Friday, 25 December 2009

Decade in Books

Speaking in a rare 2003 interview with CBS, when asked about contemporary fiction, the writer Philip Roth concluded crankily “Oh I don’t think in twenty or twenty-five years people will read these things at all…there are just other things for people to do.” Yet the tinges of melancholy in Roth’s remarks,  his despairing attitude towards modern life,  would feed into and animate some of the decade’s most memorable books. In an age increasingly defined by growth in technology, secularism, and the standardization of culture, writers, like humanity, are being challenged as never before.

Responses to such a challenge have been varied. The decade’s most illustrious books were those from J.K. Rowling’s Harry Potter series, a fact more easy to lament than it is to deny. Whatever your reservations about Rowling’s tiresome, adverb-heavy prose style, her stories provided a  source of escapism craved by children and parents alike. They refract the realism of Tom Brown’s School Days through the fantasy genre, creating a magical world where the English schoolboy stereotype can suffuse unhindered by normal reality. Similarly sensationalist was Dan Brown’s Da Vinci Code, in which the typical detective story is taken to the furthest extreme.

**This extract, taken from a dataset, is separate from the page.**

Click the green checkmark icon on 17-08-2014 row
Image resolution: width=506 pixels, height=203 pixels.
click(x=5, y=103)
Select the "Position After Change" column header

Readers unsatisfied with the Potter phenomenon could look back, however, to Philip Pullman’s ‘His Dark Materials’ for more imaginative pleasures. Published in 2000,  The Amber Spyglass brought the trilogy to its climax, threading a coming of age narrative through moral and theological discussion. But what was so uplifting in Pullman’s rationalist vision would infect two of the decade’s most notable pieces of non fiction: Richard Dawkins’s The God Delusion and Martin Amis’s The Second Plane. Although no-one would doubt Dawkins’s skills as a scientist, in this vitriolic 2006 work it is not problem-solving but problem causing that recurs. Writing with all the zeal of the evangelists he describes, Dawkins won 8.5 million readers by refusing to analyse religion on its own terms. In Amis’s 2008 collection of essays the same penchant for aggro prevails, where questions of terrorism and faith are addressed in suavely condescending prose.

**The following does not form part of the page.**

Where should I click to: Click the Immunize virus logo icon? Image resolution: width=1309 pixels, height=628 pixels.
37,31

But more enjoyable than Potter, more significant than Pullman and more probing than Dawkins were the works of four big, mind-altering novelists. Ian McEwan’s Atonement  and Lionel Shriver’s We Need to Talk About Kevin excelled ethically and aesthetically, lighting up modern concerns about childhood through dilemmas of authorship and what it means to play out a fictional role. Better still were the exuberant, modernist debuts from Zadie Smith and Jonathan Safran Foer, whose novels White Teeth and Everything is Illuminated poignantly elaborate the nuances of ethnic identity. Indeed, on the evidence of such writing it is less likely that Roth’s prophecy will prove true than that, in twenty five years time, Smith and Foer’s novels will be acknowledged as modern classics.